For instance, the conference kicked off with a smart, funny stand-up routine by the comedian Aparna Nancheria, who used visuals to demonstrate some of the absurd ways in which we try to communicate in social situations across lines of gender and age: essentially, a 21st-century version of men being from Mars and women from Venus, with a touch of moms being from Earth.

This theme resurfaced later in the conference, when Big Data experts weighed in. Lyle Ungar, for instance, of the University of Pennsylvania, is compiling statistics from 70,000 volunteer Facebook users who self-identify as male or female. The language they use, available as a set of interesting visuals on Ungar’s project website, dispels a number of myths while preserving others. To the question “Do women talk more than men?,” the answer from this study is an unequivocal no. The social-media chattiness of both sexes is roughly equal. To the question “Are men more assertive than women?,” the answer is also no, with a diagram showing widely scattered differences and a weak slope pointing toward more assertiveness on the part of women. On the other hand, as perhaps expected, women use more “warm” words than men, while men’s idiom is more “hostile.” The bubbles showing words that appear most frequently drew rueful laughs from the audience.

That’s the male/female language discussion. Meanwhile, a parallel discussion weaving through most of the conference focused on all those terms that blur gender identity. The 51 gender categories available on Facebook. Native American conceptions of (and language for) transitional identities. The political dimensions of trying to fit gender-neutral pronouns (ze, hir, and the like) into contemporary discourse. The keynote speaker, Janet Mock, a cultural commentator (and trans woman), referred to a common conception of LGBT advocates as being “white cisgender gay men” and questioned the value of “passing” for trans people, noting in an aside that passing is “an active verb.” (I admit, I did not quite understand the relevance of that grammatical point.) Her main point — that when we speak of binary genders and heterosexuality, we are contending that “this is the normal, and everything else will be labeled as different” — encapsulated the concern of those who saw the topic “Language and Gender” as being about breaking down traditional ideas of gender entirely.
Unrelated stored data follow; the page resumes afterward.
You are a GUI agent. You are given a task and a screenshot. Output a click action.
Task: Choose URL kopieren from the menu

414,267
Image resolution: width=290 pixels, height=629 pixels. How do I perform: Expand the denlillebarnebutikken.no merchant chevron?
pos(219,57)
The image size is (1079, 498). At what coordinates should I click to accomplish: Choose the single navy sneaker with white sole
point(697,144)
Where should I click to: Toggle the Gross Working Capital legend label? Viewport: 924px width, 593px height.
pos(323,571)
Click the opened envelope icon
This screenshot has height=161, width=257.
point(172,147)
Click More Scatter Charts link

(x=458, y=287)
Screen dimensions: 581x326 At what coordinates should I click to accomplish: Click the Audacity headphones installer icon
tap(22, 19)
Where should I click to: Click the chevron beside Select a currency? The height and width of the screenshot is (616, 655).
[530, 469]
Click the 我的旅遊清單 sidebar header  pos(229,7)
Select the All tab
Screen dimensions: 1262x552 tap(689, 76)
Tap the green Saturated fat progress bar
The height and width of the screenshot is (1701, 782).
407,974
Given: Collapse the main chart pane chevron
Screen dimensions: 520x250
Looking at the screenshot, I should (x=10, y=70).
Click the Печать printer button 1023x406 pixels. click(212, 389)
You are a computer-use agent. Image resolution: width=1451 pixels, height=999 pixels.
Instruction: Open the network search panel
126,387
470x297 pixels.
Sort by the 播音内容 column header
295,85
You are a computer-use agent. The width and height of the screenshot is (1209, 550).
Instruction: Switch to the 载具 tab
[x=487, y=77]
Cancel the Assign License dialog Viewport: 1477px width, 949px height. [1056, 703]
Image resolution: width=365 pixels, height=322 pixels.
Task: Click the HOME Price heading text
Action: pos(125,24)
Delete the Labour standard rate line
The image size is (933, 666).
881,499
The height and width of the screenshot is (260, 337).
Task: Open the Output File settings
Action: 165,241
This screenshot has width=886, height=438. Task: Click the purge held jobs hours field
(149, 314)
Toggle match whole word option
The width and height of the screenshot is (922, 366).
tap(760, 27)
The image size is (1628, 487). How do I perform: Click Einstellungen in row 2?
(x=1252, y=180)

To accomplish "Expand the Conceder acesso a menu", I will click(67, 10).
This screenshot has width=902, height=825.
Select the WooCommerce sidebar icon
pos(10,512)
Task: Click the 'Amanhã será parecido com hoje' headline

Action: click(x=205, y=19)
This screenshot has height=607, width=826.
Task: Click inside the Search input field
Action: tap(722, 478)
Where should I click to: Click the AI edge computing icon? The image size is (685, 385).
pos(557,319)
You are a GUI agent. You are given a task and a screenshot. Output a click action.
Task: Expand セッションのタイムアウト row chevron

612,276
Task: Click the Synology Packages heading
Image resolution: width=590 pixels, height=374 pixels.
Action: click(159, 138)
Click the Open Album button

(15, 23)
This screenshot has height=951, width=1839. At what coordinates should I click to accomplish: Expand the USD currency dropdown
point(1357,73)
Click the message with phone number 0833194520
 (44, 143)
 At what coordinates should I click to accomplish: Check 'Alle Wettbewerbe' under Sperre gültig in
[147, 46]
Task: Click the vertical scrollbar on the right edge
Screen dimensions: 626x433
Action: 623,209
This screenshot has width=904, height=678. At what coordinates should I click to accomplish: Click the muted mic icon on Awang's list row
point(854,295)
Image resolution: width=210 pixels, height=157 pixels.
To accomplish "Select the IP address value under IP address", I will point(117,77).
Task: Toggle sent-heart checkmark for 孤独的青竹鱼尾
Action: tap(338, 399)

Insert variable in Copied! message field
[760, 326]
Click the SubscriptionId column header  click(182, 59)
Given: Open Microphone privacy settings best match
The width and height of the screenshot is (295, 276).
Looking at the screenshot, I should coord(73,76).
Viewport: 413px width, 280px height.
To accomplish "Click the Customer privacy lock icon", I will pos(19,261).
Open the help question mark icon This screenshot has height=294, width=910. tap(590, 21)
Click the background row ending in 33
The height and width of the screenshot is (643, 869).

Is there any shared ground between these two discussions? Rebecca Bigler, of the University of Texas at Austin, whose research focuses on children, noted that “humans are inherent categorizers, but we can change their bases for categorization.” Relying on the Sapir-Whorf hypothesis, she proposes that “gendered language causes sexist thought.” Studying preschool and kindergarten classrooms, she found that even such simple greetings as “Good morning, boys and girls!” could begin a domino effect that ended with young children’s responses to the question of who gets to be president (boys, because girls are “too stupid” or because “boys hate girls” and will never vote for them). By encouraging the idea that “there are no such things as girl things and boy things,” she and her group hope to reduce both binary thinking and sexism. But as a questioner pointed out, two dissimilar goals seem apparent — the establishment of nongendered speech (e.g., addressing the U.S. president merely as “President” and not “Mr. President” or “Ms. President”) and the affirming of alternative categories.

Still, for me, Bigler’s investigation framed the issue in the most material way. I remember learning, years ago, that most children’s books with anthropomorphized animal characters referred to the characters as female only when they were mothers or were causing trouble. (Winnie the Pooh and Jan Brett’s version of The Mitten are telling examples.) I immediately began changing the genders of random characters when I read such books aloud to my preschool boys. The first time I did so, they immediately stopped me to ask, “Why’s it a girl?”

“It just is,” I said.

“But why?”

“Why not?” I said. “Half the world is girls.”

“OK,” they said, and after that, the gender-switching became easier.

But driving home from the conference, I wondered about my claim that half the world is girls. Binary again, I suppose. This is a conversation that has a long way to go.